-- Supplied records follows --

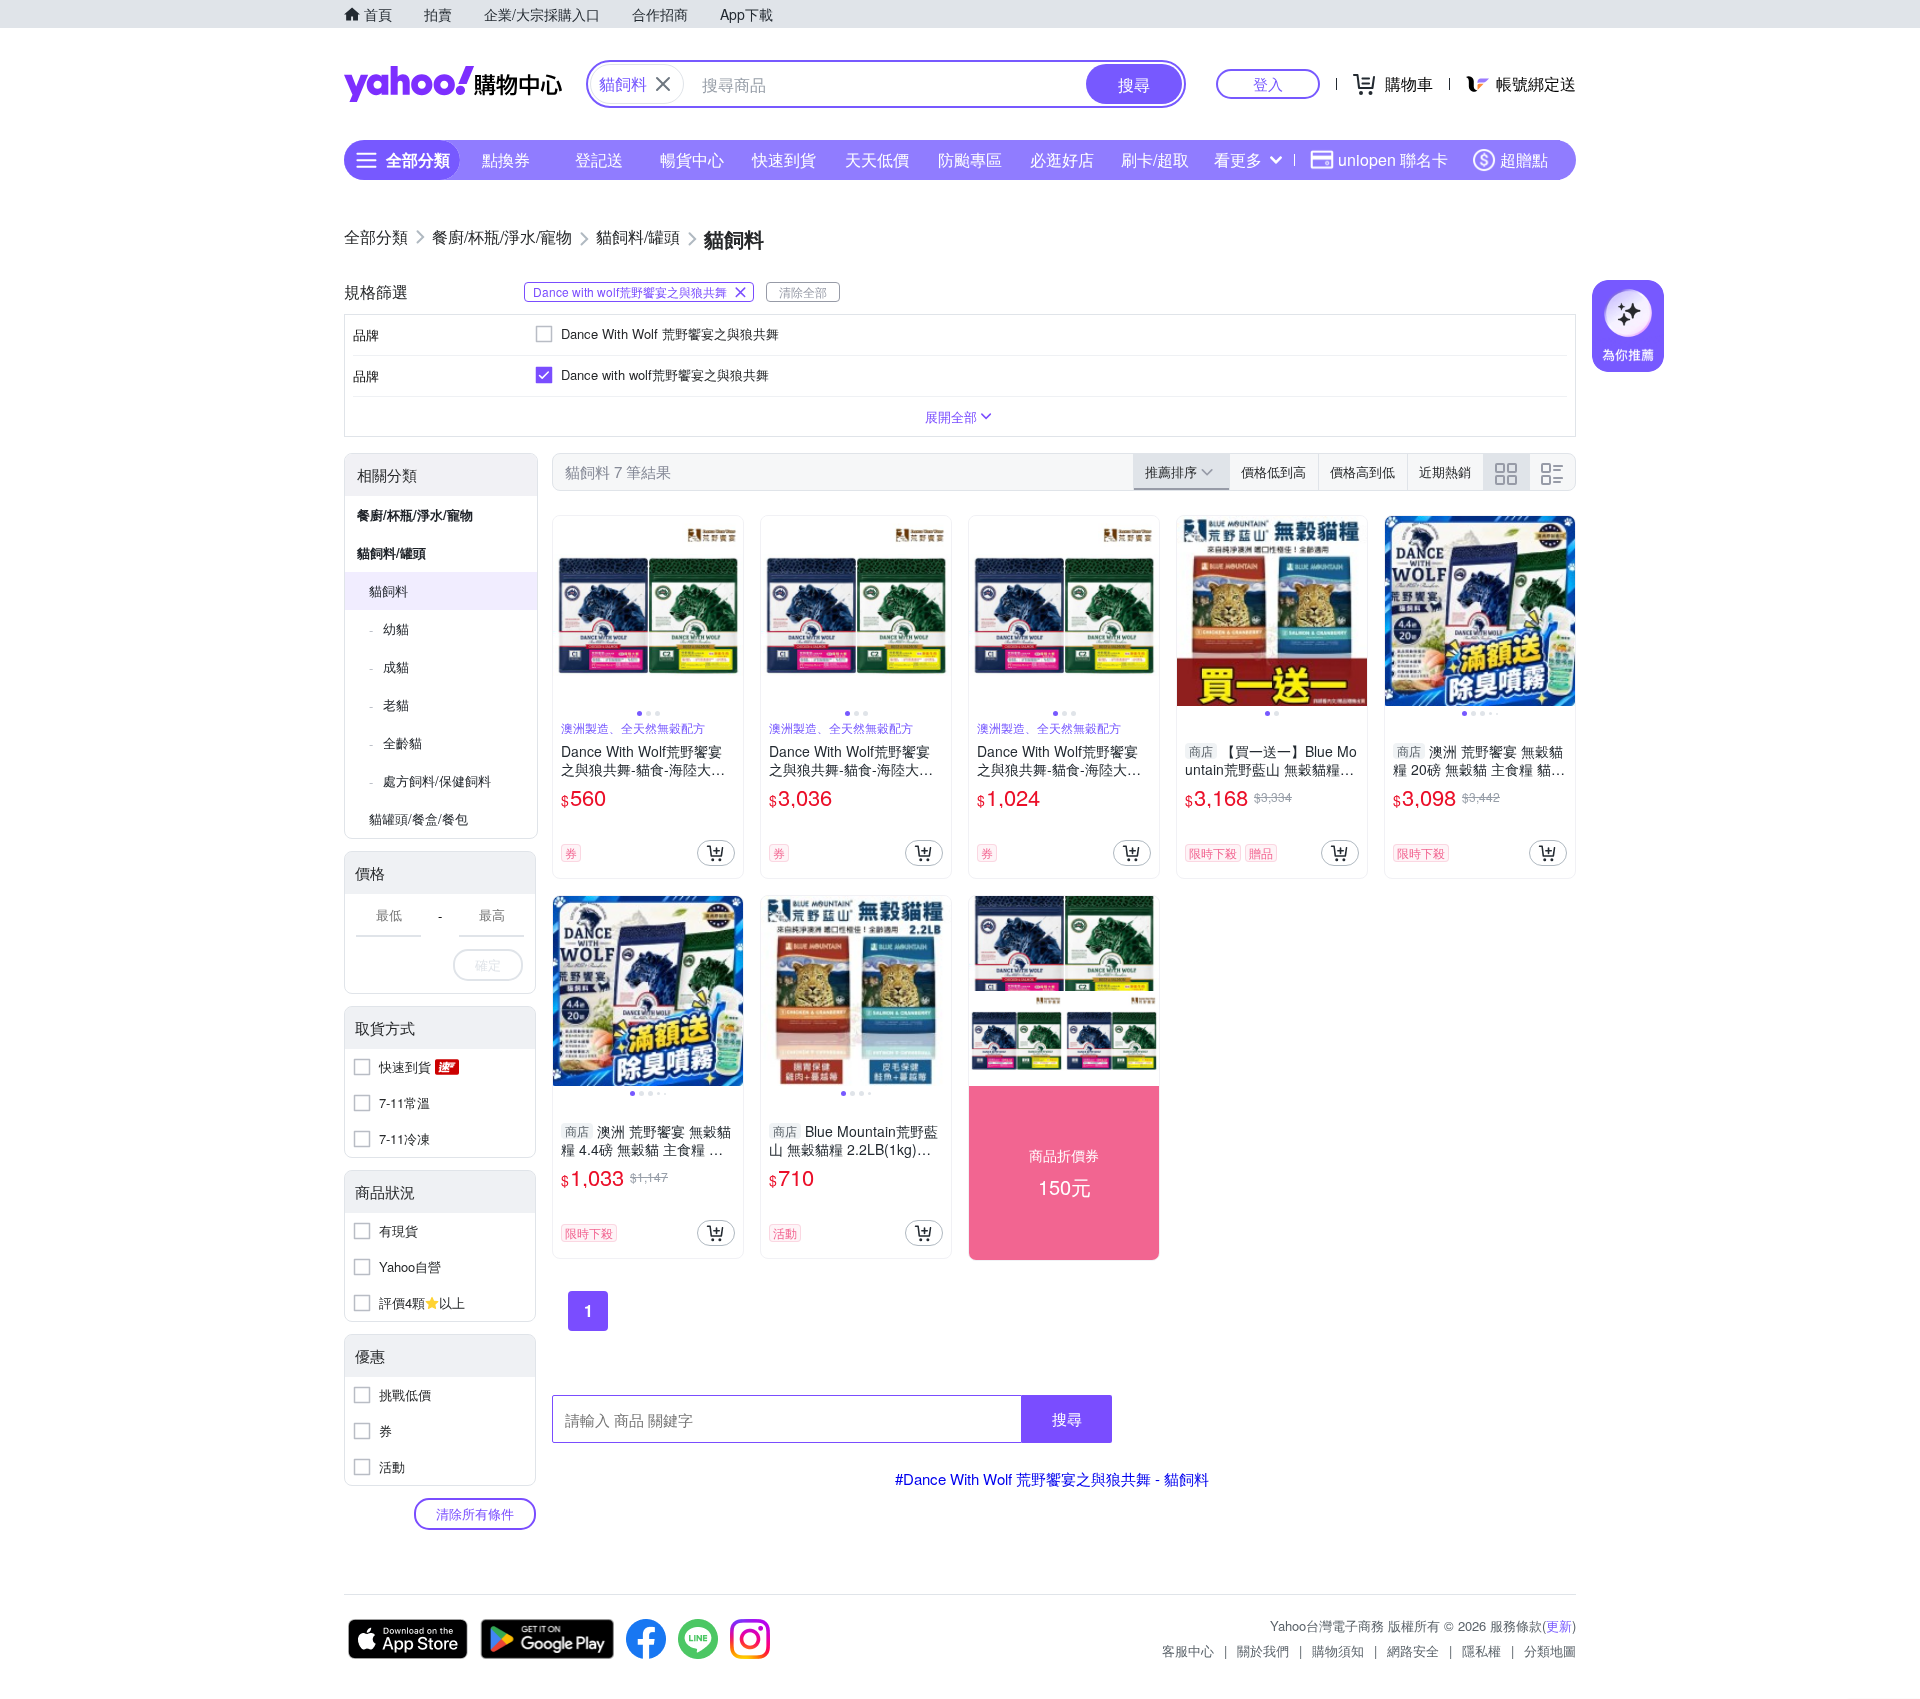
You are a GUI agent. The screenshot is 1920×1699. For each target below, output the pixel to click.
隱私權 (1481, 1650)
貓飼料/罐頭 (391, 552)
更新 (1559, 1625)
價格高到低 (1362, 471)
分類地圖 (1550, 1650)
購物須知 (1338, 1650)
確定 (488, 964)
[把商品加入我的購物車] (716, 853)
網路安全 (1413, 1650)
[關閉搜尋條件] (663, 84)
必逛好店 (1062, 159)
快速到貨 (784, 159)
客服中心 (1188, 1650)
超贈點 (1524, 159)
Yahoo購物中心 (453, 84)
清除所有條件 (475, 1513)
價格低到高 (1273, 471)
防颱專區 (970, 159)
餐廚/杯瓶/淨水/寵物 (415, 514)
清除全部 (803, 291)
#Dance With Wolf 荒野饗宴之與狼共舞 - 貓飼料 (1052, 1478)
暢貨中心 (692, 159)
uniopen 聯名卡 (1393, 159)
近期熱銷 (1445, 471)
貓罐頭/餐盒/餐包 (418, 818)
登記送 (599, 159)
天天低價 (877, 159)
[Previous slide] (566, 611)
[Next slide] (730, 611)
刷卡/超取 (1155, 159)
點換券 (506, 159)
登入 (1268, 83)
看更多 (1238, 159)
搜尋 (1067, 1418)
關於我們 (1263, 1650)
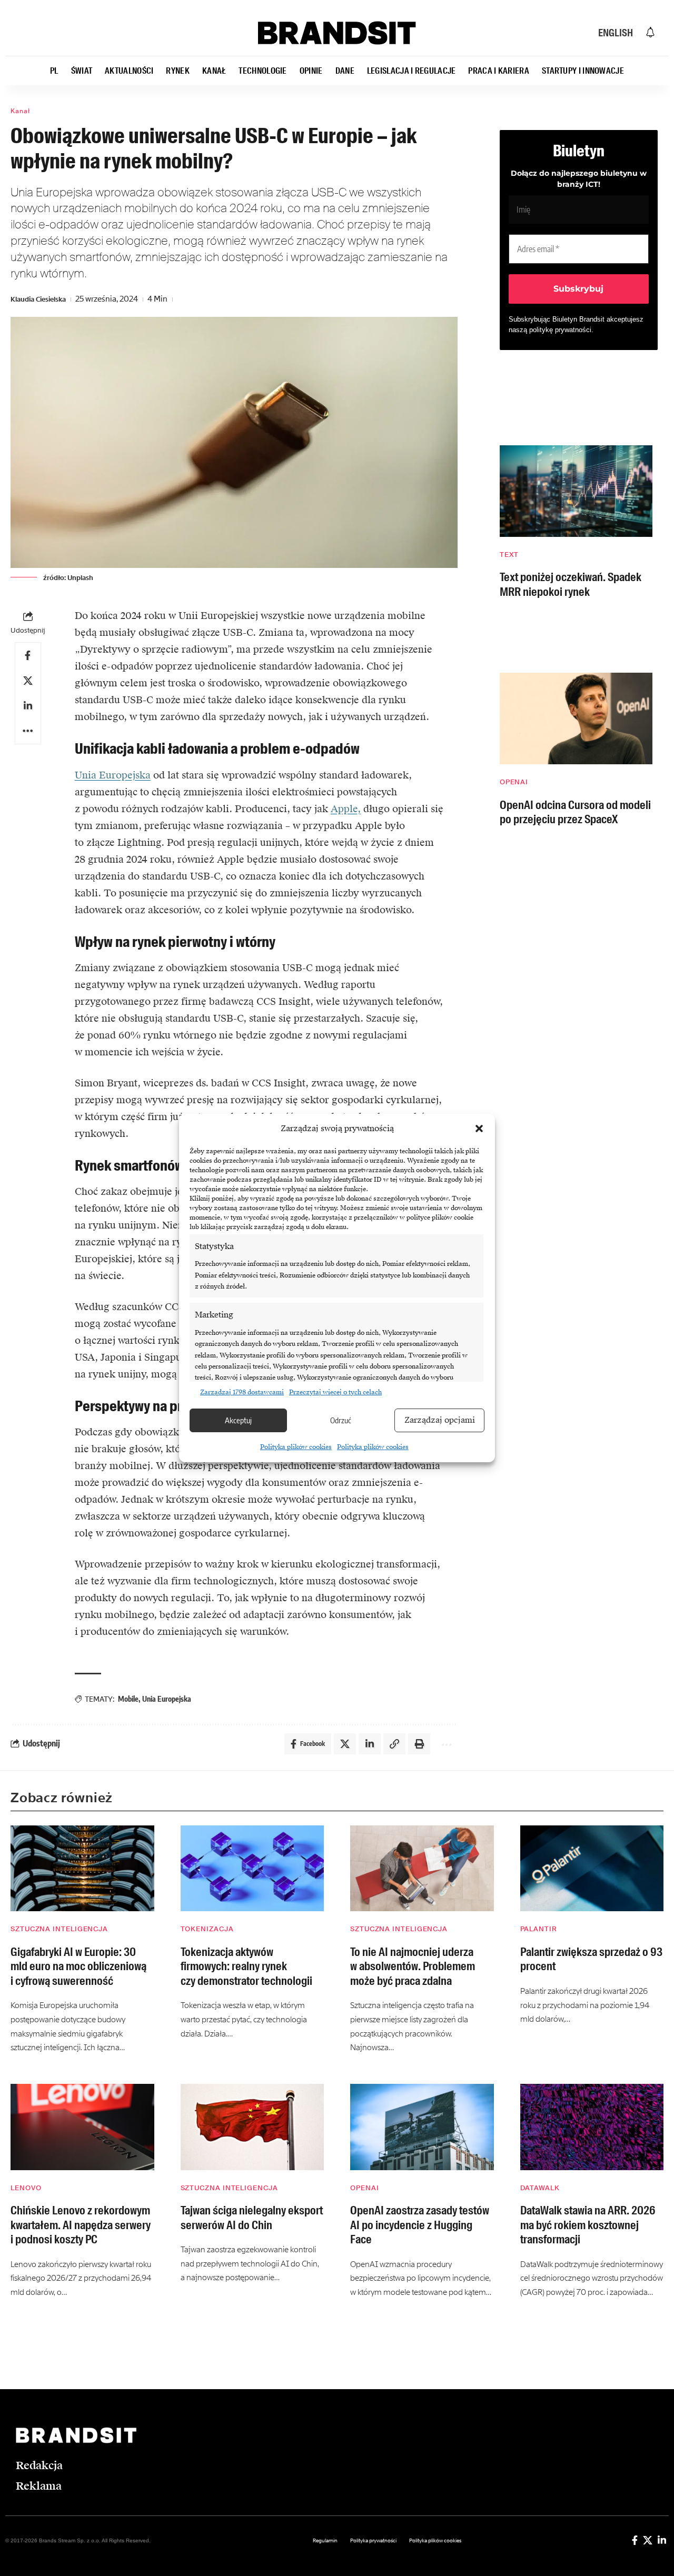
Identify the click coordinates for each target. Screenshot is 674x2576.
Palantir (538, 1928)
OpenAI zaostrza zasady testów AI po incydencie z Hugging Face (419, 2225)
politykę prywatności (560, 330)
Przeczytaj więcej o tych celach (335, 1392)
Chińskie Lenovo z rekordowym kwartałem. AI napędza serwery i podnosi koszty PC (81, 2225)
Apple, (346, 809)
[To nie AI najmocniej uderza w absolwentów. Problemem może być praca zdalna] (422, 1868)
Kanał (20, 111)
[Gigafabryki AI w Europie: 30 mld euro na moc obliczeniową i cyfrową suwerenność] (82, 1868)
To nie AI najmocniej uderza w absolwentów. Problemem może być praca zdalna (412, 1966)
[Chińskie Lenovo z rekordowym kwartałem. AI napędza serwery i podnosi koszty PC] (82, 2127)
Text (509, 554)
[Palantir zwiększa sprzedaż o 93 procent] (592, 1868)
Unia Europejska (113, 775)
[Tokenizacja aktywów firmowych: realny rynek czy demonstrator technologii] (252, 1868)
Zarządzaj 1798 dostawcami (242, 1392)
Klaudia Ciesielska (38, 299)
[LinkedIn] (662, 2539)
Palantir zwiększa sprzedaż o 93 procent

-- Supplied records concluded --

*Your assignment*
Show me each line of the listing above with "Problemem" in it.

*Exercise output*
[To nie AI najmocniej uderza w absolwentów. Problemem może być praca zdalna] (422, 1868)
To nie AI najmocniej uderza w absolwentów. Problemem może być praca zdalna (412, 1966)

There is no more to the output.